1/ ''I wasn't talking about buying up leases nobody wants.'' eh?
Sorry, I meant the Yukon Gold leases. One of the posters equated PL capacity reservation register to buying up leases - should have made it clearer.
2/ Do COP or others determine who can or cannot use TAPS, when less than 50% is utilized?
TAPS ownership last time I looked - keep in mind the BP / CoP asset swap deal may change the percentages. Haven't looked into the smaller details of that deal yet.
- BP ~ 50%
- ConocoPhillips ~ 30%
- ExxonMobil ~ 20%
- Others ~ the rest
Agree that they will still seek a return, but if you were them, and you had a possible few billion barrels to get to Valdez and you needed surety around export, would you let someone else have first, second or third usage rights? If the capacity allowed maybe, but that's not until their new projects come off plateau - which could be a while.
3/ Suggest you contact DOG who are responsible for permits with environmental control remit. I am pretty certain they thought about this and got it covered.
They had something covered indeed. The production test post stimulation that is. Given they expected a minimum 30% injected water to cycle through, and given choke size, that's probably 3k to 8k bwpd over a test of a few weeks. Not much water, and relatively easily handled, hence the ability to get the permits required. Much like Buru up North in WA. Production is a whole different ball game.

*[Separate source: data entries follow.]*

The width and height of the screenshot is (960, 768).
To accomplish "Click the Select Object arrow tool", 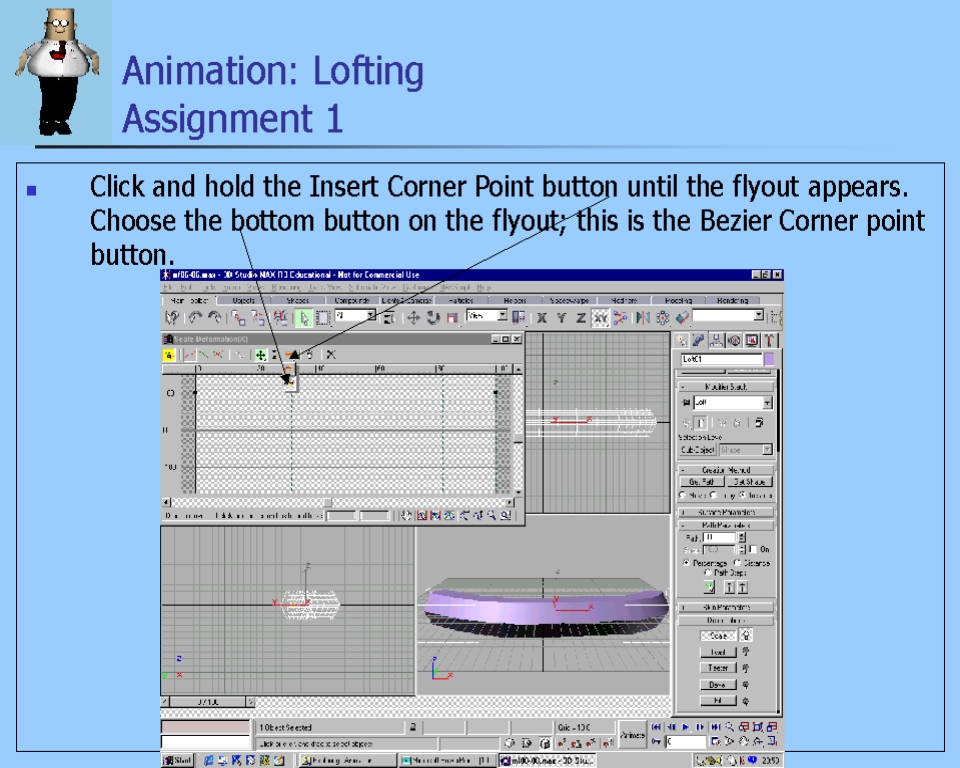I will [x=305, y=317].
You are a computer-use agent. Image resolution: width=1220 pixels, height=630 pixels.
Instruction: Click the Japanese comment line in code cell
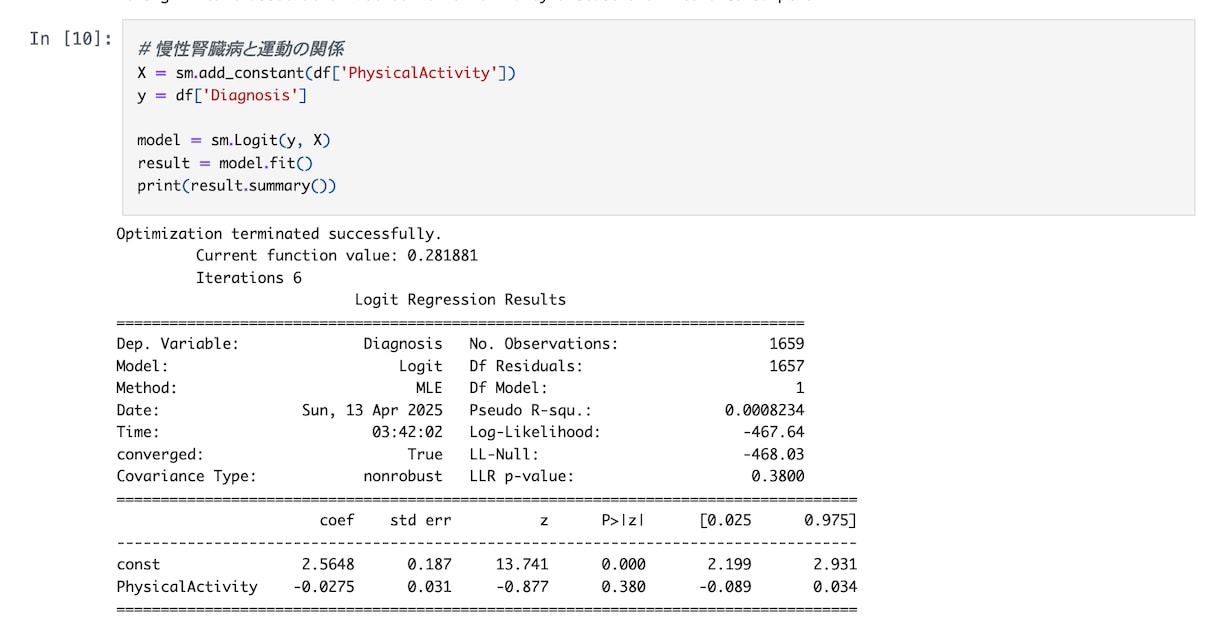240,50
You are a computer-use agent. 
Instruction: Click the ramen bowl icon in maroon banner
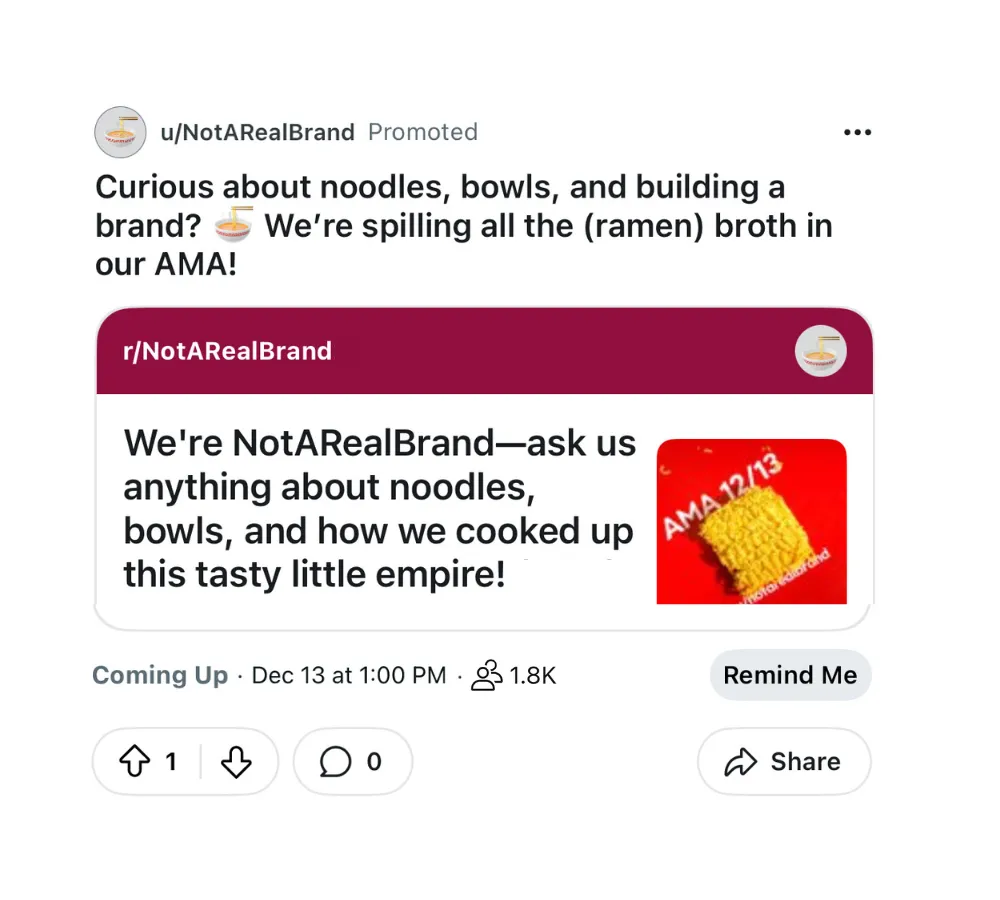pos(820,351)
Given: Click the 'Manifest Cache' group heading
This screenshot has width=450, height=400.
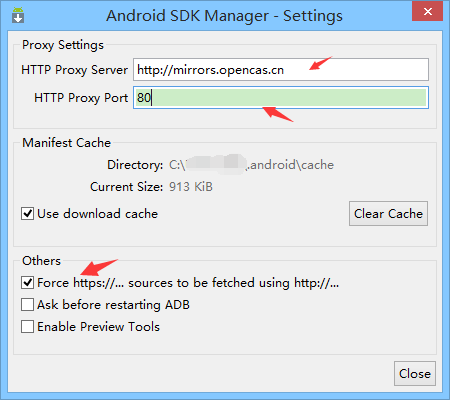Looking at the screenshot, I should pyautogui.click(x=66, y=143).
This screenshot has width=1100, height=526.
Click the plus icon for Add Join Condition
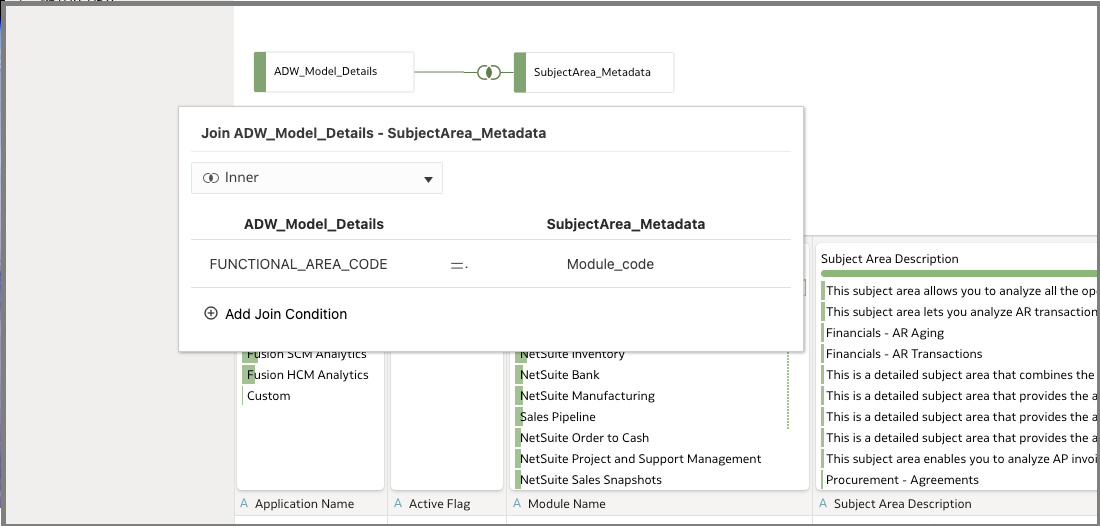pos(211,313)
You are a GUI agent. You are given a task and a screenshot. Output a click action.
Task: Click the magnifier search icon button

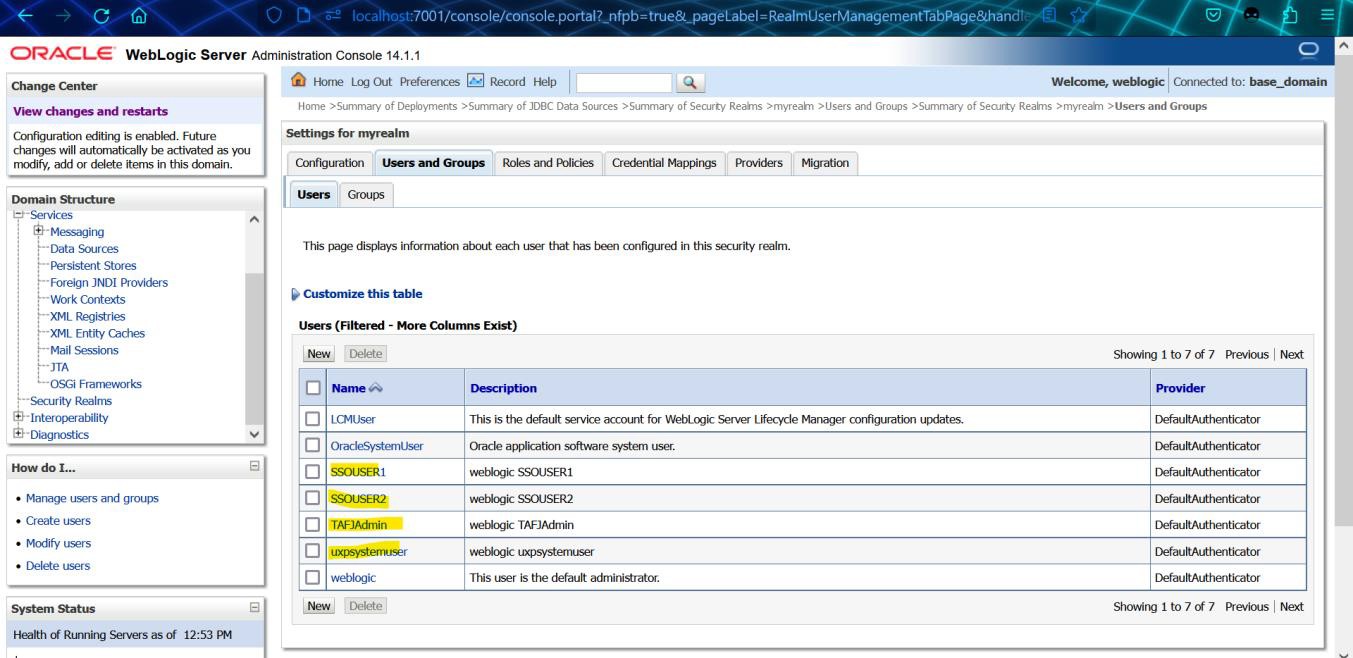(x=688, y=82)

4/ Why is this a seasonal issue? once oil flows it flows 365 days a year. The well base is 130c, yes there will be cooling as the oil comes up the pipe, it will be no where near freezing. TAPS is also heated.
To keep plateau on an unconventional project you need to drill a well every two days or so, round the clock, for years on end. Completions and fracking can wait but you can't afford to fall off that schedule, especially if you're hoping to sign a transportation agreement with a pipeline. They will charge you whether you put product through or not. Multiple rigs, roads, well-pads, ponds, gathering lines - none of those things are there now. And a lot of those things need to be bespoke to the Arctic conditions, that is, new-build and expensive.
As for TAPS being heated... It isn't. Very common mistake though. It is heavily insulated, but those "heaters" you see on the side of some sections of the pipeline are ammonia/CO2 exchange pipes that are there to maintain ground temperatures and avoid thaw/freeze around the supports. They are not there to heat the pipeline and allow product to flow - hence my earlier comment that oil is being circulated North to South at the moment to literally keep it flowing until the volume in the line-pack reaches that of a laden tanker (i.e. ~ 2 mmbbl)
5/ In addition IW1 samples show the shale to hold high end API, highly viscous and very much in demand. A ''Half brain'', would understand its value.
There is no need to be nasty. All oil-
bearing shale crude is, by its very nature, high-end API. Which is not the same as oil shale, which is mined. The stuff 88E is targeting seems to be liquids-rich gas - with the gas requiring flaring as explained before. I cannot confirm it that is what these Icewine wells are actually targeting.
A second TAPS will only carry gas, not oil, to ensure the massive North Slope field gets developed. But talks with government about that pipeline (i.e. the govt should invest in it instead of the companies) have been taking place for decades. In fact, a former boss was right at the forefront of those talks for some time. I hope they come to fruition.
Also, you are correct that high-end API is cheaper to distill - unfortunately the non-88E oil everyone else is targeting nearby, and wants to put into TAPS, is the usual AK thick and heavy crude. One more hurdle in the pipeline volume aggregation issue - i.e. will the owners allow different spec oil through? Don't know. Doubtful. If nothing else it will mean a complete re-working of transportation and aggregation arrangements that will require more time, money and attention from the owners that they may not see as fruitful in the near to mid term.
Also, just for the record, why do you think the US L48 has to change federal laws to allow export of a lot of that similar high-end crude? And yet they still import more and more? Shouldn't the US have gone into import-replacement mode rather than export-mode? Well, as the refiners spent billions and decades re-fitting their refineries to take the heavy stuff from Canada, Alaska, SA and Central/South America. So that light crude, if it does get allowed to go into the pipeline to Valdez, will also need to find refineries further afield, like the "teapots" of Eastern China; and that will eat into the realised price per barrel too.
So, apologies for the long diatribe, but as more and more companies prove up their conventional portfolios in AK, these unconventional leases are falling further and further down the rankings. Shale barely broke even in the most infrastructure-rich parts of the Lower 48 at $50, it will not do so at $80 in AK. And that's for a proven resource, not one in its infancy, in one of the most unforgiving environments on Earth.